Iraqi currency markets appear to be nervous. The street value of the dinar briefly dropped by more than 2 percent earlier this week.
The prospect of financial penalties from the U.S. is especially frightening for Iraq because it has little domestic industry and an economy that has never diversified away from oil. If the value of the dinar plummets, imported goods will become more expensive with little domestic infrastructure to provide cheaper alternatives.
"Iran can survive sanctions, barely, because of its large industries," Tabaqchali said. "People in Iran say prices have doubled or more since last year, but shelves are full. We [in Iraq] don't have an industry. Look what happened to us in the 1990s. What have we done since then? Nothing to improve our ability to withstand being away from the financial system and global trade."
In the extreme case, primary sanctions against Iraq could plunge the country into the kind of widespread deprivation that Iraqis suffered during the Saddam Hussein regime, the memory of which still haunts all but the youngest generation of Iraqis.
Even a mild economic downturn could also undermine some Iraqi plans to develop its energy sector, which are already constrained by a small government investment budget and limited access to financing, and would likely cause the Iraqi government to rush toward American rivals for economic partnerships.

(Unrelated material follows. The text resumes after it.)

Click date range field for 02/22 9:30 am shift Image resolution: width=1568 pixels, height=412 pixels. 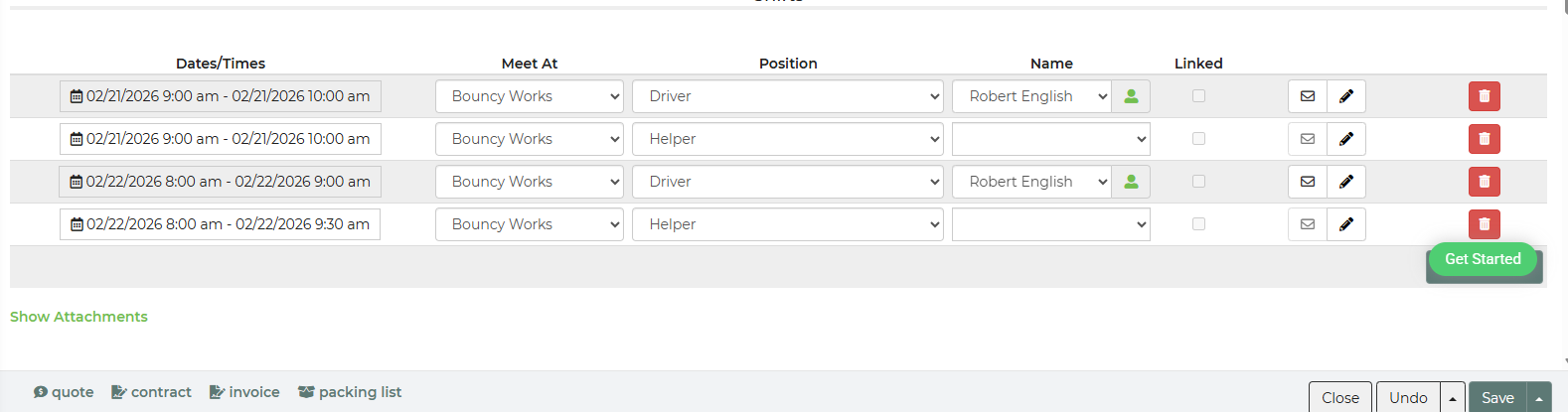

Iraq has recently been pushing a deal forward with China that promises to open up $10 billion in financing for infrastructure projects, guaranteed by future Iraqi oil deliveries.
Abd al-Mahdi met with Chinese Ambassador Zhang Tao on Tuesday, and the Prime Minister's Office released a statement affirming Iraq's intention to move ahead with the financing deal.
"Our people clearly recognize its importance," the statement said, "and we will work to achieve it without delay."
Ben Van Heuvelen and Ben Lando reported from the United States.